Social Interfaces

Programmers are familiar with navigating interfaces and protocols. Whether it’s ASCII, a function signature, an OOP interface, HTTP, or gRPC, these kinds of interfaces are ubiquitous, exist at all levels of abstraction, and are necessary for connecting distinct modules to form a coherent system.

I’ve been musing about the ways that culture, laws, and authority act as dynamic social interfaces. These structures seem to emerge as solutions to social coordination problems. Different solutions have different advantages and disadvantages.

Large groups have coordination problems

Many families, communes, and kibbutzes demonstrate a successful kind of anarcho-communism—there is a high degree of trust, and individuals get along through mutual aid and without formal codes. One explanation is to consider that the ad-hoc coordination exhibited in small groups works because of a kind of empathic simulation. Each individual has a highly accurate predictive model of social interaction within the group; given virtually any scenario and a subgroup, an individual can simulate how the subgroup will react to the situation. I speculate that the ability to accurately anticipate behavior is the essence of “trust”. (This sentiment seems core to expressions like “I don’t like him, but I trust him”).

However, we see empirically that the social cohesion of unstructured groups tends to dissolve as the number of members exceeds about 150. Robin Dunbar’s research on primate brain size and social groups suggests that these problems are due to fundamental cognitive limits on Homo sapiens ability to process information.

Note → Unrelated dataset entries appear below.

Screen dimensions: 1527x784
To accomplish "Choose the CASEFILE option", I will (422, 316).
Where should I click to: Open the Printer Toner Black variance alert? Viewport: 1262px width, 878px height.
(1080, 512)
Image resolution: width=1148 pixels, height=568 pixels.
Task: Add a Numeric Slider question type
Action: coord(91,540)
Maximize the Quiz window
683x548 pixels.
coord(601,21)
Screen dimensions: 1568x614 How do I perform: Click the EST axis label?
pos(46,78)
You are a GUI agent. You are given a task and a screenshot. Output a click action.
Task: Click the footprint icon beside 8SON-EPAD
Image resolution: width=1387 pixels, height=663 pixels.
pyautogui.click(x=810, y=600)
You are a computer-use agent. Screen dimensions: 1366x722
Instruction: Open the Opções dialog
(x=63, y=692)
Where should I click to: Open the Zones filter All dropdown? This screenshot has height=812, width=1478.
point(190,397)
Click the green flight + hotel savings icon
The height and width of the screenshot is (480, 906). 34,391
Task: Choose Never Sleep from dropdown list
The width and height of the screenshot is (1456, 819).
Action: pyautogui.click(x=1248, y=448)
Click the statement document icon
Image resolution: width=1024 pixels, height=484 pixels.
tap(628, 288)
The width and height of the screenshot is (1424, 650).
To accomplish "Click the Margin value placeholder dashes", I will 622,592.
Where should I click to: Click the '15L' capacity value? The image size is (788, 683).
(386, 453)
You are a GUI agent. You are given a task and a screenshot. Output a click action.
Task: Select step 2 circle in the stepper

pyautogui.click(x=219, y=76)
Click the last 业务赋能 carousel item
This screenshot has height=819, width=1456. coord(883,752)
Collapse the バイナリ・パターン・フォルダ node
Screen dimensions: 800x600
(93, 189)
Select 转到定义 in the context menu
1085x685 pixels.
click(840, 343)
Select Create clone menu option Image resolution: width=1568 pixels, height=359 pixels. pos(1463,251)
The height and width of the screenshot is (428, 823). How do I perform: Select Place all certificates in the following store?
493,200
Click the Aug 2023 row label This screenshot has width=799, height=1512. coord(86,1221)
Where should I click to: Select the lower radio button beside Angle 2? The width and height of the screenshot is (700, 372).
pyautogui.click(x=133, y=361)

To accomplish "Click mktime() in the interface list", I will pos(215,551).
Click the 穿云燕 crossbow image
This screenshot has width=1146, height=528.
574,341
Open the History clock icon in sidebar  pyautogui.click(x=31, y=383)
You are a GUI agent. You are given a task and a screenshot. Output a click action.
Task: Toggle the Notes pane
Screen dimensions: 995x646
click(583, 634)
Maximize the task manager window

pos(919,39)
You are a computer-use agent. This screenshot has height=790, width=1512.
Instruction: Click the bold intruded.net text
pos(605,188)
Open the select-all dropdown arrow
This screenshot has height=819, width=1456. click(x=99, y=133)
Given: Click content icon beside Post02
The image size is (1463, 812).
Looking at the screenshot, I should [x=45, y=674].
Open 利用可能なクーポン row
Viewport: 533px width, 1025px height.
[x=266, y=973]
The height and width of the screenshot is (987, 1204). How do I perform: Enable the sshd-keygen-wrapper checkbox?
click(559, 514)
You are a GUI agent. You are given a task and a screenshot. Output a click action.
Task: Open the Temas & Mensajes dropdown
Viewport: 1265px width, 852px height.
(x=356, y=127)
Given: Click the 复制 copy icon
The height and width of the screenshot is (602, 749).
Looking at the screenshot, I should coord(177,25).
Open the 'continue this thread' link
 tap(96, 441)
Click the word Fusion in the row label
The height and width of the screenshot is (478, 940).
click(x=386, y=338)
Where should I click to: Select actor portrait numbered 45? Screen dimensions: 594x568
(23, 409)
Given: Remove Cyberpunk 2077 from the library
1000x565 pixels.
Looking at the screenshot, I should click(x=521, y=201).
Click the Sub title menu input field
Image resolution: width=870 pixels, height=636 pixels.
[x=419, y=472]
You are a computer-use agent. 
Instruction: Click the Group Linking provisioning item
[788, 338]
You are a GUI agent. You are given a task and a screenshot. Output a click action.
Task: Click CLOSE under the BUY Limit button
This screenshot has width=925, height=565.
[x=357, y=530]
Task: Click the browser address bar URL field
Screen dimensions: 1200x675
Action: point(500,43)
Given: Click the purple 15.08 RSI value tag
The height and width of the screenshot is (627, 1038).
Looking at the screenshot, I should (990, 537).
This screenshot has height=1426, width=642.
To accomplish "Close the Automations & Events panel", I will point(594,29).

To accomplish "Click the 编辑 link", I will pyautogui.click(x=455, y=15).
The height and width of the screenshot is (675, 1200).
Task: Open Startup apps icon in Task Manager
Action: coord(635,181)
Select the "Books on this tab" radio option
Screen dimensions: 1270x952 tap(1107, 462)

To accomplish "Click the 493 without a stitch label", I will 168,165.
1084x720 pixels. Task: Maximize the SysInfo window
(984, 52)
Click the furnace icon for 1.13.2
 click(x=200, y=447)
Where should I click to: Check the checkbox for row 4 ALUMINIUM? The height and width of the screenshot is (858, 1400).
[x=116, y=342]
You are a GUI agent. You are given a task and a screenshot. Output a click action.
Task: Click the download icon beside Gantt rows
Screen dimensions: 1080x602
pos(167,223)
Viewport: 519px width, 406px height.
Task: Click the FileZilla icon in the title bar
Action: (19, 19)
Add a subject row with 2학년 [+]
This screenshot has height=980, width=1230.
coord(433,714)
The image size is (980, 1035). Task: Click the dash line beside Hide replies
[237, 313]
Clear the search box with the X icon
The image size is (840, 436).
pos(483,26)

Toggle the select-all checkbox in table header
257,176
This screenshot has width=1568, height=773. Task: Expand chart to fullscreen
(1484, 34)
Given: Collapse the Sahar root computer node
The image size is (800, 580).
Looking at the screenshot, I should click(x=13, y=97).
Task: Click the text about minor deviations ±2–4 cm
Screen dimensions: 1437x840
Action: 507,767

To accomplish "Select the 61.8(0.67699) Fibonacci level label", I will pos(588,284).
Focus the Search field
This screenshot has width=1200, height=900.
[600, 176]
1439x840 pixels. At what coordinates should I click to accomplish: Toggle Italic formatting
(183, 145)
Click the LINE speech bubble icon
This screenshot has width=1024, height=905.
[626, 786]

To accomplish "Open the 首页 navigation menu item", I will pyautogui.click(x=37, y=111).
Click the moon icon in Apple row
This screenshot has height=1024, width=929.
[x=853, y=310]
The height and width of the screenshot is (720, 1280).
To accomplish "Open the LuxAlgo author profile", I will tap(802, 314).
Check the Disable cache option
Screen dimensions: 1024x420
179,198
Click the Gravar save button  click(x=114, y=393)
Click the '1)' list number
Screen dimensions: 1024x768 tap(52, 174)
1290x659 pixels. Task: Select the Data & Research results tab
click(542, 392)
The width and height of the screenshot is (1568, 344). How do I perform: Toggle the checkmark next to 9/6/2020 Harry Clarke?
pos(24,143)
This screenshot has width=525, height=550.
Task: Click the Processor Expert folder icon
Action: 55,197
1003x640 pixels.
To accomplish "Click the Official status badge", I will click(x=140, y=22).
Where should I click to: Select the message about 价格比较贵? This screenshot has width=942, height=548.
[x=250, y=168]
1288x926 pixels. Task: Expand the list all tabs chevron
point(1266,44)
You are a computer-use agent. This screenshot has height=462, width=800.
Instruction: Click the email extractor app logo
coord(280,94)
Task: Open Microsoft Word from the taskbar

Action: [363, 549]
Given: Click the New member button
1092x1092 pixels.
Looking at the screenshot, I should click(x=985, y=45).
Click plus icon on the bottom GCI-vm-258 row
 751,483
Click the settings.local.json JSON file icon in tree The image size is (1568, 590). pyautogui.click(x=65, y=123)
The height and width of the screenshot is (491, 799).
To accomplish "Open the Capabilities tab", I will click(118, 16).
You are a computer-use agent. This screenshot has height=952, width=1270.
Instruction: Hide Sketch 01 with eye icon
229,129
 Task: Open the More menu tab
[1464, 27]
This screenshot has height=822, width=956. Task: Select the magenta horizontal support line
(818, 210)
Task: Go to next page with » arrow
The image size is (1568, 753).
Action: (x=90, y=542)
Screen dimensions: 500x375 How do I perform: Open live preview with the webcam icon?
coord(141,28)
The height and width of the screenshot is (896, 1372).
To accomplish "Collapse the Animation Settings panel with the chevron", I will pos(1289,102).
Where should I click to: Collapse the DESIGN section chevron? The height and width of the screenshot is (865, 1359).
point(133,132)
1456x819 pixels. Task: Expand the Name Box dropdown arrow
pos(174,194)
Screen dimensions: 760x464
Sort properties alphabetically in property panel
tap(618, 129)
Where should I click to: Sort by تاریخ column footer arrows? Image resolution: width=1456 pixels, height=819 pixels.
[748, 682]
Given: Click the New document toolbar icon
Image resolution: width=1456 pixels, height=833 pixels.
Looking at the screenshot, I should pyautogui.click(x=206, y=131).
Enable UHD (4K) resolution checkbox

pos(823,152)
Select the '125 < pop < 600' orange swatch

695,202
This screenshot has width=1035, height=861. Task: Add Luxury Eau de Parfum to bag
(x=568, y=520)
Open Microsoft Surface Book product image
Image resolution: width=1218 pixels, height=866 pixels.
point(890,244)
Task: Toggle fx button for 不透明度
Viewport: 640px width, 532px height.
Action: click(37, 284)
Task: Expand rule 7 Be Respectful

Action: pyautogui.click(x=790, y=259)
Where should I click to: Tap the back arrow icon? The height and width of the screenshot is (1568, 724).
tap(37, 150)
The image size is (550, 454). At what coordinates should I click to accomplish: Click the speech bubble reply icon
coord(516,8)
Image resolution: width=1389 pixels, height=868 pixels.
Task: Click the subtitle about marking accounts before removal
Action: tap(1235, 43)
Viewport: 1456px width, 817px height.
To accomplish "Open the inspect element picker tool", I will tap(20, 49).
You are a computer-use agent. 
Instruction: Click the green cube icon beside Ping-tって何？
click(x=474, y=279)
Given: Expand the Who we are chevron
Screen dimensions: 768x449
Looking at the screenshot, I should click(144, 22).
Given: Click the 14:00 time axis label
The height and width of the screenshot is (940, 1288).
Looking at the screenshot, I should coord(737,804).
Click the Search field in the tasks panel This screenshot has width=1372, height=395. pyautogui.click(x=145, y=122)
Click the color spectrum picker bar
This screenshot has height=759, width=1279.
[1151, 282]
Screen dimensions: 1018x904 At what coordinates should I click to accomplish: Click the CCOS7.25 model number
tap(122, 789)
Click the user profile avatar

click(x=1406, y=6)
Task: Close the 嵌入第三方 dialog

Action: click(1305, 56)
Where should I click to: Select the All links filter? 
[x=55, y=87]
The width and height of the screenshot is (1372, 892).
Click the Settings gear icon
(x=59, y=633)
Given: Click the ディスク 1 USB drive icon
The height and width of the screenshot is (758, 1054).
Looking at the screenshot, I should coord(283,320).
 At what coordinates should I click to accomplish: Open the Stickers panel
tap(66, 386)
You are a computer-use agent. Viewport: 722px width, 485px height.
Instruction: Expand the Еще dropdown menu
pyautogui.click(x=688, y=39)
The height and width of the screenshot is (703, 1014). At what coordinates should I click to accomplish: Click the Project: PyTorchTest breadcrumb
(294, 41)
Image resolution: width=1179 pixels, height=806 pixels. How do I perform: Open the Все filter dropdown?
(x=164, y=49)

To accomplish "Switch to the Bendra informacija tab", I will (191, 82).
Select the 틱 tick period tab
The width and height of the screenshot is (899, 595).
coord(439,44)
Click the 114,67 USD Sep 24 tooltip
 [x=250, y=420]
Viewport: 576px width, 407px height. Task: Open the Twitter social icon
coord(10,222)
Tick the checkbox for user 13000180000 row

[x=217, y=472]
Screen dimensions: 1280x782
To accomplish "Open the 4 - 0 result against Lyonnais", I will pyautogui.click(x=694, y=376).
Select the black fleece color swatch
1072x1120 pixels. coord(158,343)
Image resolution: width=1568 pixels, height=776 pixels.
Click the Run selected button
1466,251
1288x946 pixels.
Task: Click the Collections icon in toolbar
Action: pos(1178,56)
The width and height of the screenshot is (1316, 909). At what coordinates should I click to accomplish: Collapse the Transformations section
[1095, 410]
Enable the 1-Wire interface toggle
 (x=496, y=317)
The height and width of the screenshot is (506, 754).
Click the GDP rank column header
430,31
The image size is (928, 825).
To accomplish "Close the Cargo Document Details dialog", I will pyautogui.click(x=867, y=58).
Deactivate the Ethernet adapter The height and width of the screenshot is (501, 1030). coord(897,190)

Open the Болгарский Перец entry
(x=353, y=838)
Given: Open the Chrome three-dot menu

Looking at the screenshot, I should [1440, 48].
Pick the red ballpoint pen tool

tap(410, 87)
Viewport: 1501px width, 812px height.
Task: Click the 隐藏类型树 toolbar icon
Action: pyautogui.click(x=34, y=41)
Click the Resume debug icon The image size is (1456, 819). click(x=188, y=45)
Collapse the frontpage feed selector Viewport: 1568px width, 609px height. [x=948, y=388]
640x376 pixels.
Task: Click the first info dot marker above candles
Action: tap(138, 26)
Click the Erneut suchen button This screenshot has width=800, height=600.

This makes sense given the model of trust presented above. As the number of members in the group increases, the size of the set of possible interactions undergoes a combinatorial explosion. At some point, the cognitive load to grok it is too much. At this point, group trust sharply decreases. As simple experiments in game theory show, trustless coordination is expensive. More is different.

Mediated trust

The solution to trust and coordination problems is the introduction of external structures to mediate the interaction. For example, the prisoners dilemma is easily solved in the real world by two key mediators:

  1. The mob boss, who decrees that finks will sleep with the fishes

  2. The mobster’s code, which suggests that “snitches get stitches”

Each of these structures creates a kind of transitive trust for the prisoners. The mob boss has a monopoly on use of force; since his decrees have guaranteed enforcement, he can trust anyone to do what he says. Since Prisoner A trusts the outcome of the mob boss’s decree, and the mob boss trusts that Prisoner B must do as he says, Prisoner A can trust Prisoner B not to rat. Likewise with the mobster’s code. More generally, these two structures can be thought of as analogous to government fiat (centralized enforcement) and culture (distributed enforcement). Each structure takes a complex web of interactions and flattens it into a simple set of rules—hence the term, “social interface”.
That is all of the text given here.